鈴木絢音(乃木坂46)の書籍「言葉の海をさまよう」の刊行を記念した囲み取材が東京・紀伊國屋書店新宿本店で行われた。
3月7日に発売された「言葉の海をさまよう」は辞書が好きな鈴木が辞書作りに携わる人々と対談してきた、「小説幻冬」の連載企画を1冊にまとめたもの。辞書や教科書の出版社で知られる三省堂のバックアップのもと、鈴木が辞書の編纂者、編集者、校正者、印刷会社社員、デザイナーなどに話を聞く様子が掲載されている。さらに本作には、鈴木が辞書への愛を語る書き下ろしエッセイや、彼女の1st写真集「光の角度」で撮影を担当した写真家・新津保建秀が「文学少女の休日」をテーマに撮り下ろした16ページ分のカットも収められている。

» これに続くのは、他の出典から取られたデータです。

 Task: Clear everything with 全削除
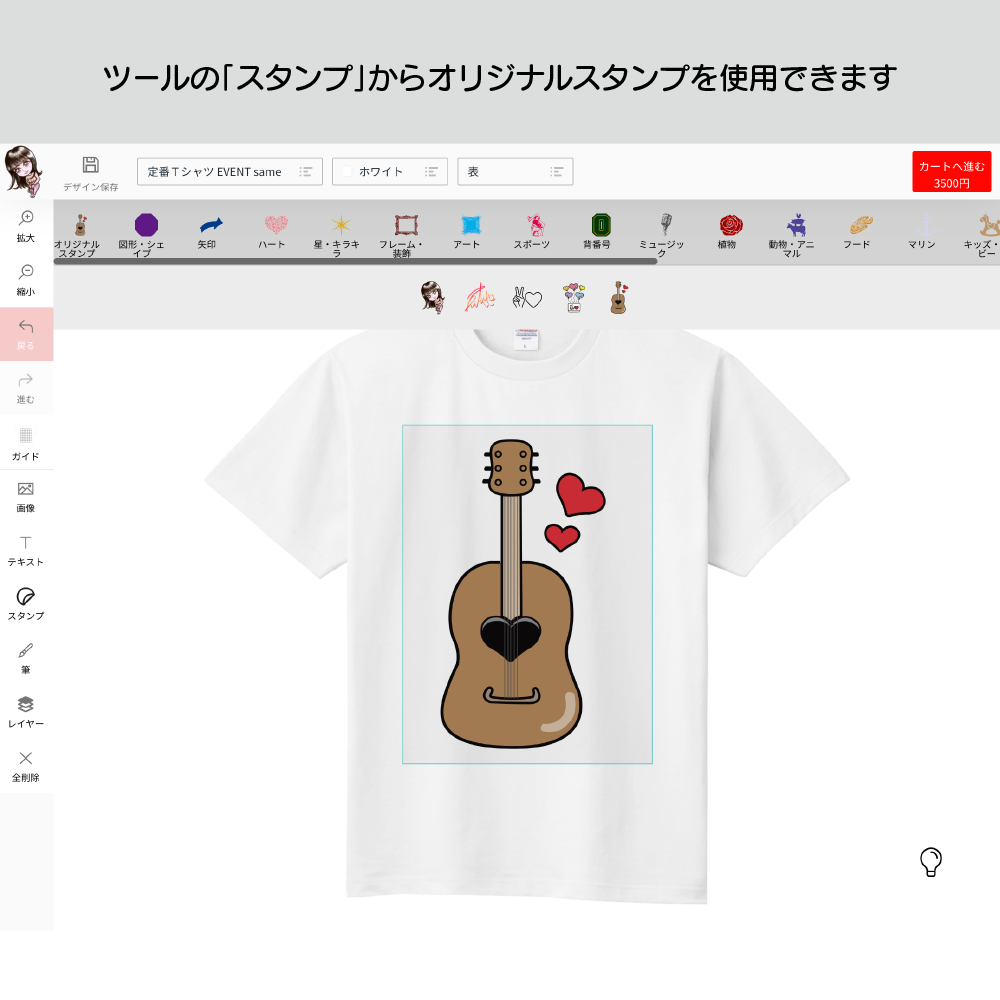26,765
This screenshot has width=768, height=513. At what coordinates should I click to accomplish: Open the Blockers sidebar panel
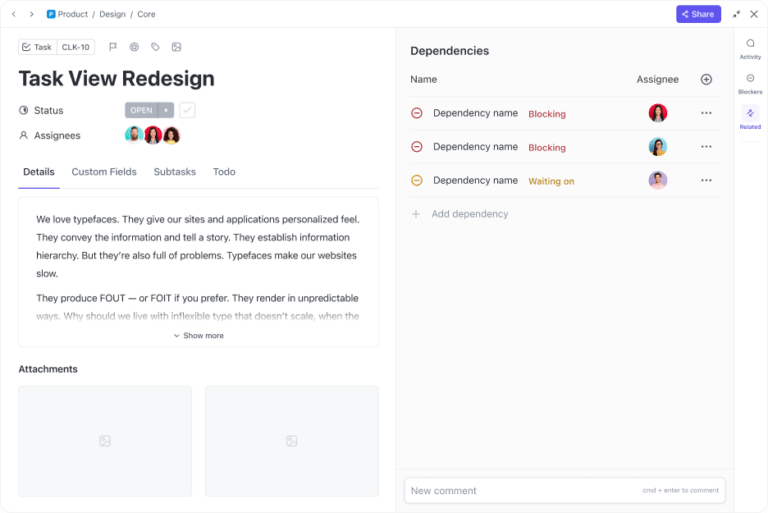(x=750, y=83)
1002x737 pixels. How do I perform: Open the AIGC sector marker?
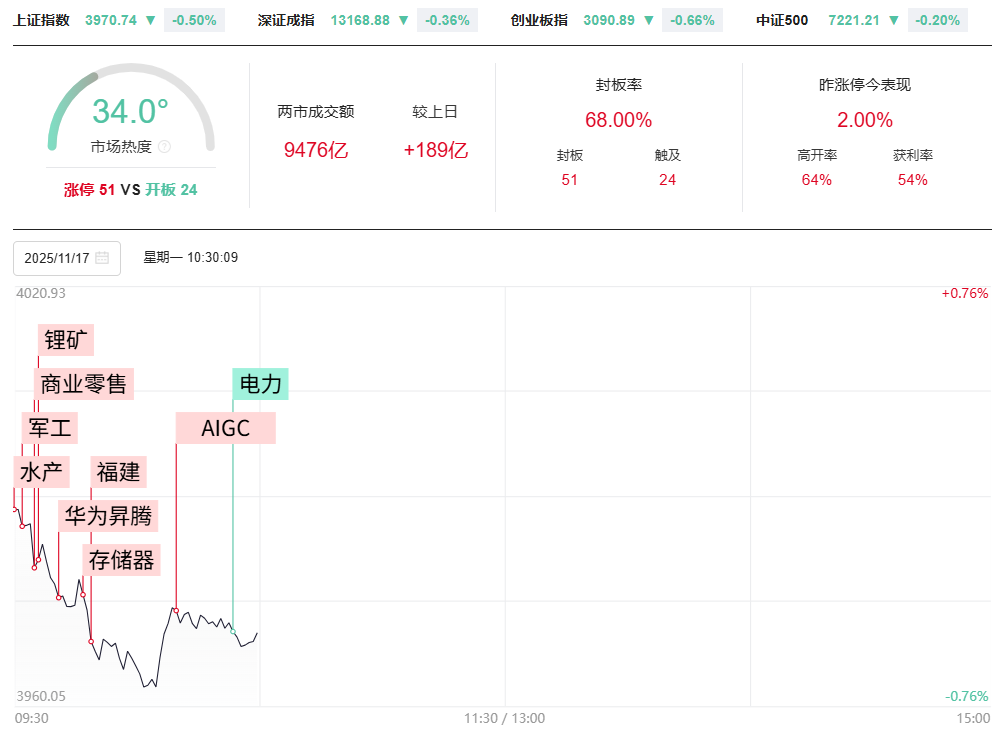click(225, 427)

鈴木は「辞書……大好きです」と改めて辞書への愛を言葉にしつつも少し歯切れが悪い。その理由について「辞書に関わるいろんな人たちと対談して、私なんかが好きと言っていいのかと自信を持てなくなってしまったところはあります」と本音を明かしつつ、対談を振り返って「もともと辞書の中身が好きだったんですけど、印刷所の方とか外側を作るような人たちにもお話をうかがって物としての辞書を好きになりました。カバーだったり文字の配列だったりそういう細かいところにも美しさを見出だせるようになりました。大きい声では言えないですけど(辞書が)もっと大好きになりました」と語った。

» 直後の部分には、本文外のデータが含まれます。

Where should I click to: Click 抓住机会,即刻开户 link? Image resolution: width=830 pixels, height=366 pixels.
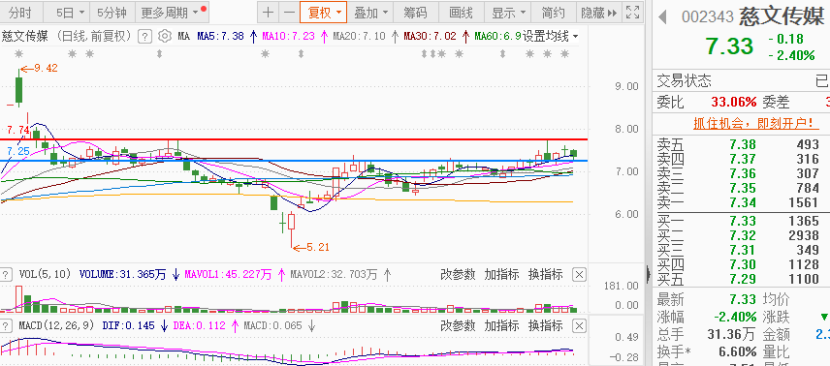[753, 123]
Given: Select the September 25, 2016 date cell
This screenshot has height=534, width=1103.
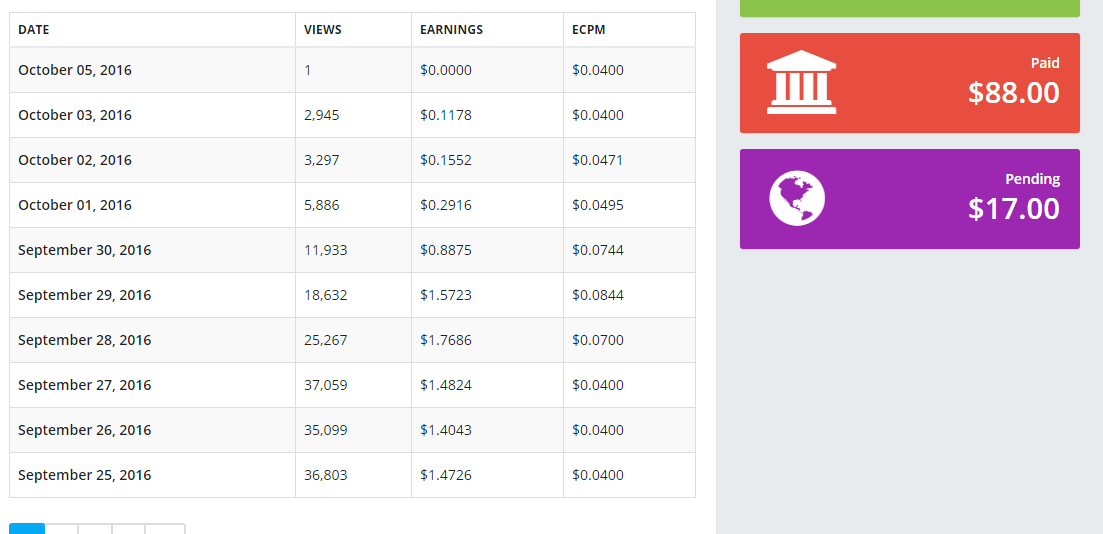Looking at the screenshot, I should pos(84,475).
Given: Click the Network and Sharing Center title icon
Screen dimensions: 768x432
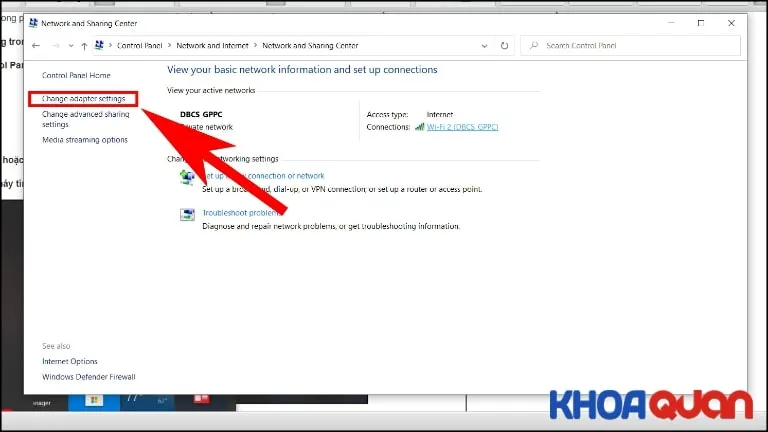Looking at the screenshot, I should pyautogui.click(x=32, y=23).
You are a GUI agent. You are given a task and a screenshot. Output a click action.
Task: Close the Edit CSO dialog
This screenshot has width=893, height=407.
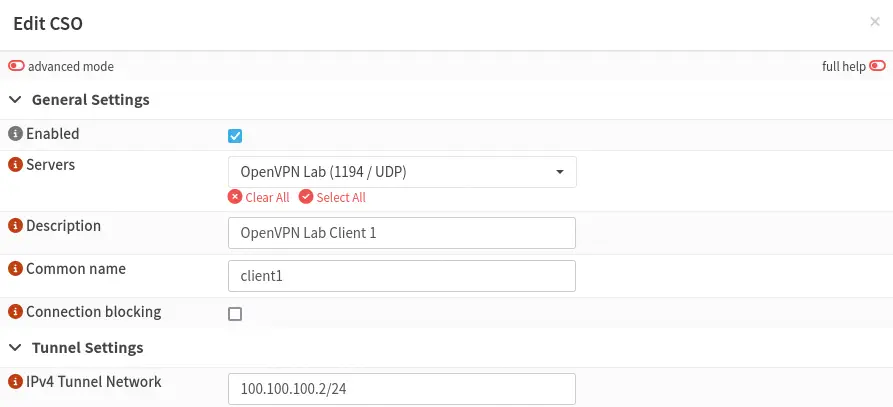click(875, 22)

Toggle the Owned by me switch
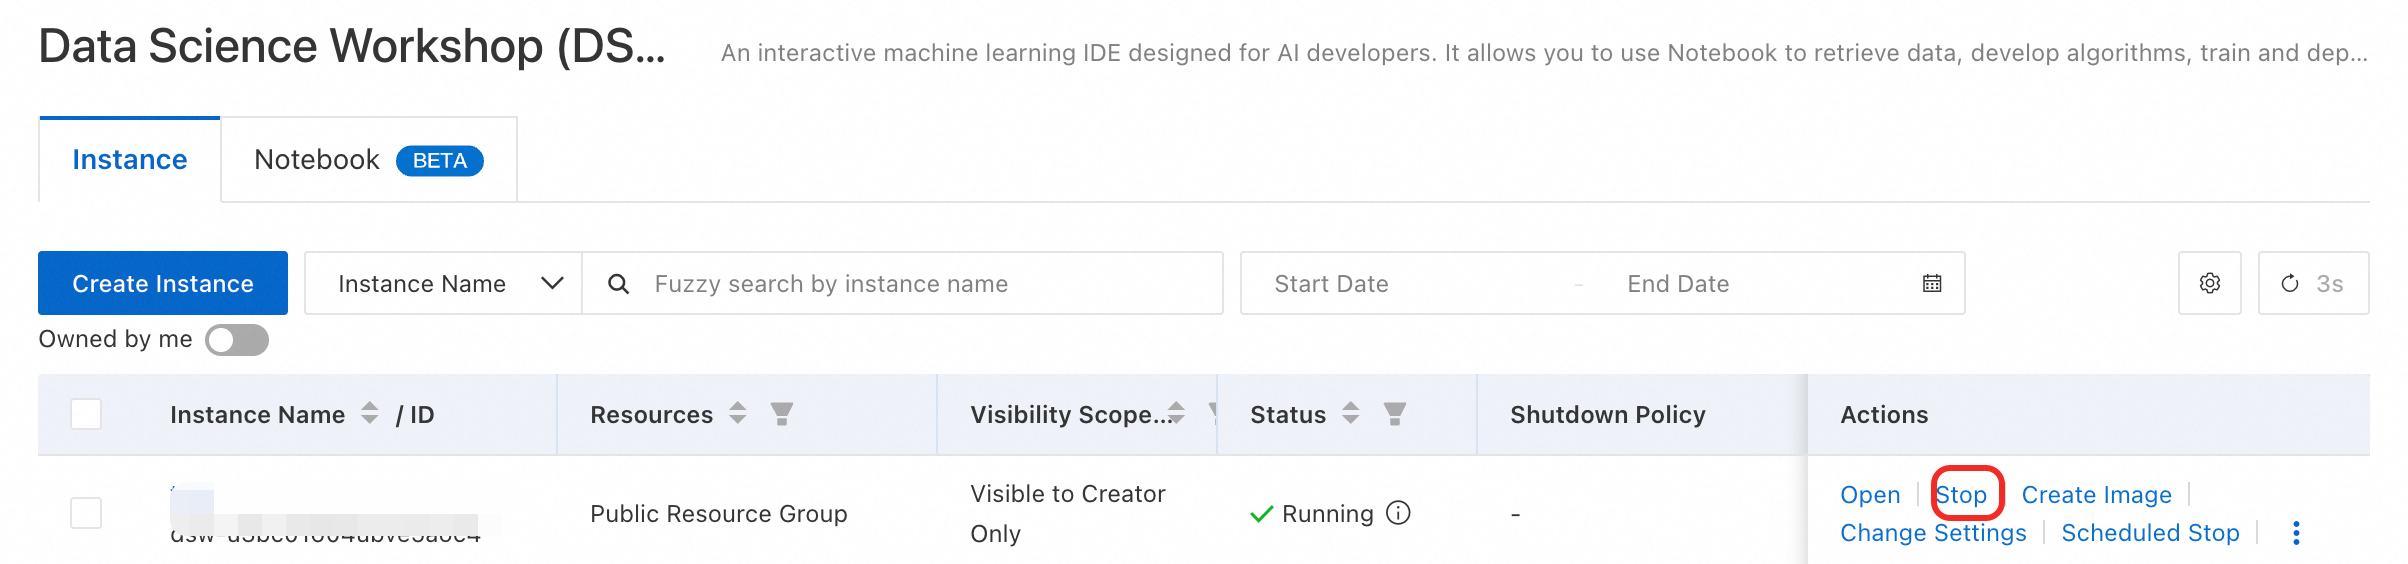(x=237, y=340)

普段、読書感覚で辞書に目を通しているという鈴木は、「辞書は毎晩読ませていただいています。言葉を調べるために辞書を開くこともあるけど、最近はどちらかと言うと読み物として見ていますね」と話しつつ、「よく『辞書は家族以上の存在』って言うんですけど、そうすると『家族に失礼』と言われるので……誰かに相談するのが恥ずかしいときに相談できる相手、もはや友達だなと思っています」と柔らかな表情で述べた。

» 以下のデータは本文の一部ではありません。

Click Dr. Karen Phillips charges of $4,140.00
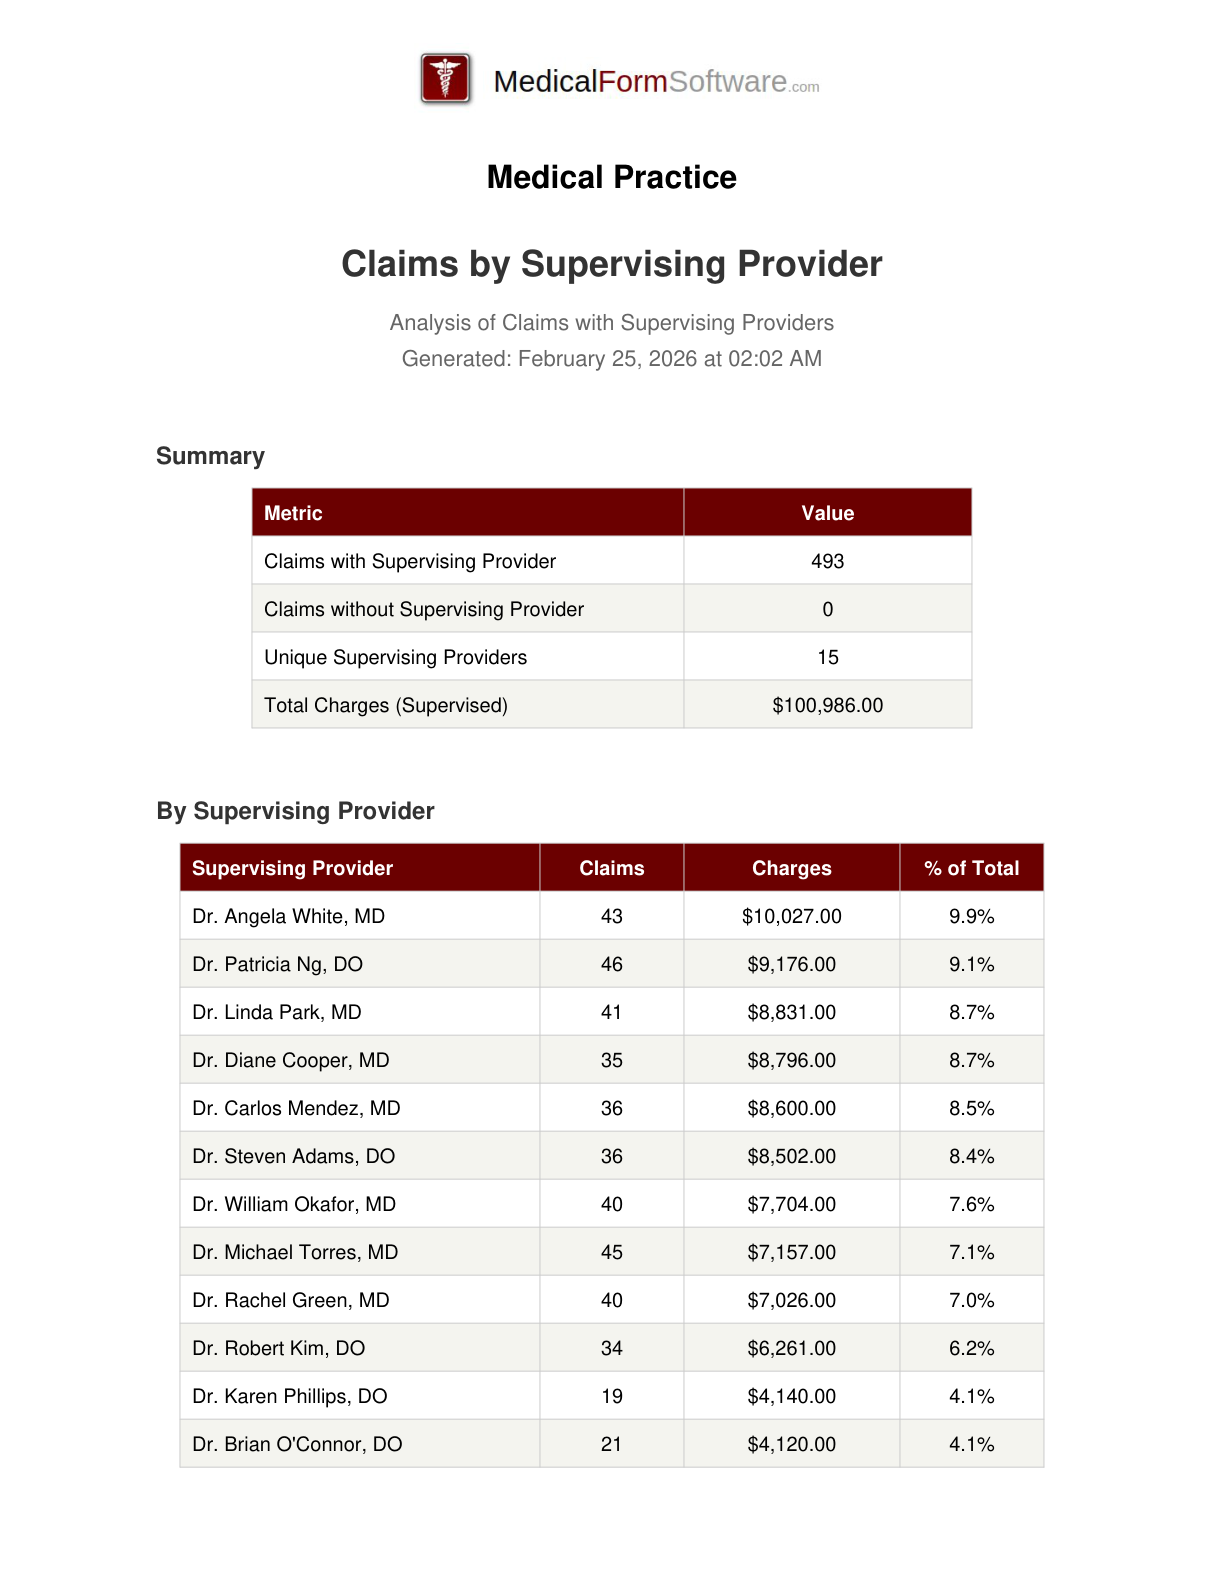 tap(791, 1396)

また鈴木は3月28日に乃木坂46を卒業する心境について「寂しいなと思う部分もありつつ、自分自身と乃木坂がどう進んでいくのか、未来を楽しみに思うようになりました」と語り、乃木坂46での日々を思い返し「ホントに楽しい10年だったなと思います。1人でいることに対して寂しいと感じない強い人間だったんですけど、グループに入ってたくさんの方の優しさに触れたからこそ、『孤独感ってこういうことなんだな』と気付けて、ちょっとだけ人間らしくなったなと思います。たくさんの方から愛をもらった証拠です」とメンバーへの惜しみない愛情も言葉にした。